And here are the things I've started:
Yeah, I got nothin'. I haven't gotten off my lazy ass to work out in a couple of weeks & I've been eating like crap. I haven't started my first re-organization project b/c I'm not sure if I can afford the paint this payday. I have yet to get involved in my community. I'm not writing consistently. And the most crafty thing I've done is make a tutu for Trin & her wolf, Pip. (A tutu that I meant to make as a Christmas gift, but didn't actually work on until this past Monday.)
There is just so much that I want to do that I find myself running in place. The best way to describe it is trying to untangle a knot. Sometimes it's such a mess that it's hard to find a starting point. Last year was such a great year for me, personally. I felt better than I had in a very long time. I felt confident and active and vibrant. Yes, vibrant. And now? I can't even stand to look in the mirror b/c I'm so frustrated w/ myself & my lack of motivation. For example: working out. I know how good it makes me feel. Even if I'm not losing weight, I feel better. But I don't push myself to step on the elliptical or go for a walk. I just sit in my dull little haze, too tired to do much. And every day that passes w/out accomplishing a goal, is another day I hate myself for being such a loser. The same can be said for any of the things on my to-do list. I want to do them sooo bad, yet somehow I talk myself out of it every time. "I don't have the money" is a big one. I tell myself that one a lot. "I don't have the time" is another one. "I'm so exhausted" is another. The list of excuses is endless. And I'll tell you where that gets me: nowhere. Fast.
My hope in writing this is to a) see how ridiculous I'm being & snap out of this funk I'm in and b) have something to look back on when I'm doing well so that I'm reminded why I can't stop. I know I won't always feel like this. It's a phase and all phases pass at some point. I just don't like hating myself and I don't like wasting my potential. Considering how much it annoys me to see someone who can never stick to anything they set out to do, it really bothers me that I'm currently one of those people.

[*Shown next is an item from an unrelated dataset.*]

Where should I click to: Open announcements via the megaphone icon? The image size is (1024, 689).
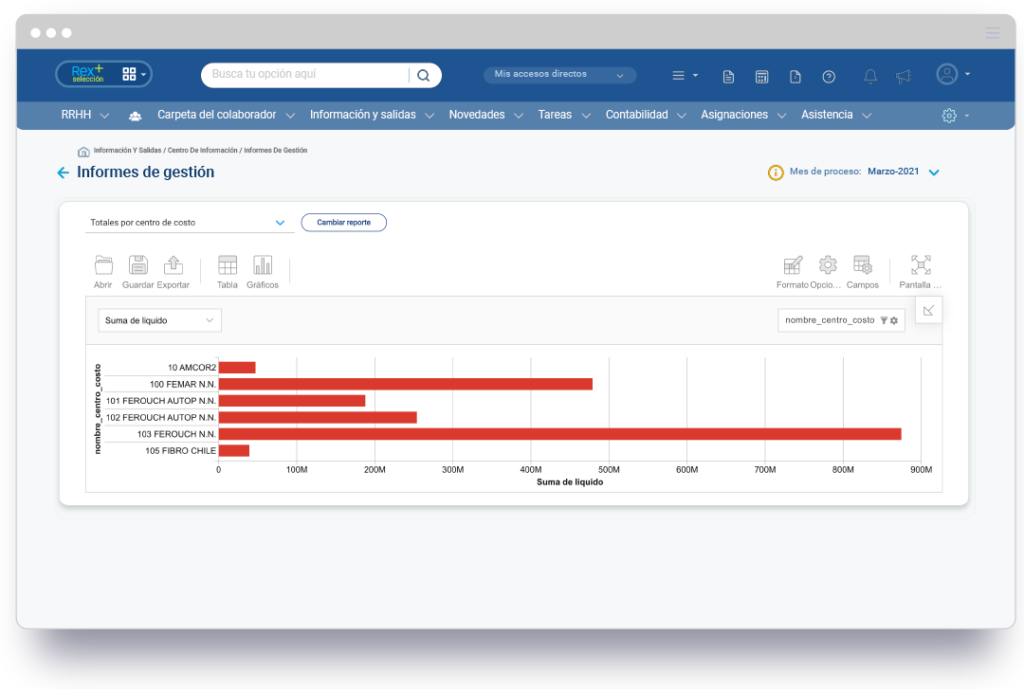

Today after work I'm going to the craft store to pick up the few supplies I need for some hand-made gifts I'm making. (I did the fb re-post thing to make hand-made gifts for the first 5 people to comment. Only 4 people commented, but I'm doing it anyway.) The domino effect I'm aiming for is this: once I get those creative juices flowing by finishing the gifts, it will renew my excitement for working on getting the house organized. Once the house is starting to be more organized, my brain will follow suit. Once my brain isn't such a clouded mess, I won't feel as tired. When the fatigue lifts a little, I'll get off my ass and work out. When I'm working out, I'll be more confident. When I'm more confident, I'm more outgoing and therefore will find it easier to pursue volunteering interests. (Granted, this is my best case scenario and therefore not exactly how it's going to work out. Also, I might not end up working on these things in this particular order.) There will be more days like today when I feel hopeful but unmotivated. There will be times when I fail & start to hate myself for it, thus causing a downward spiral. But this is my rock-bottom. So there's nowhere to go but up, even if I have to take baby steps to get there.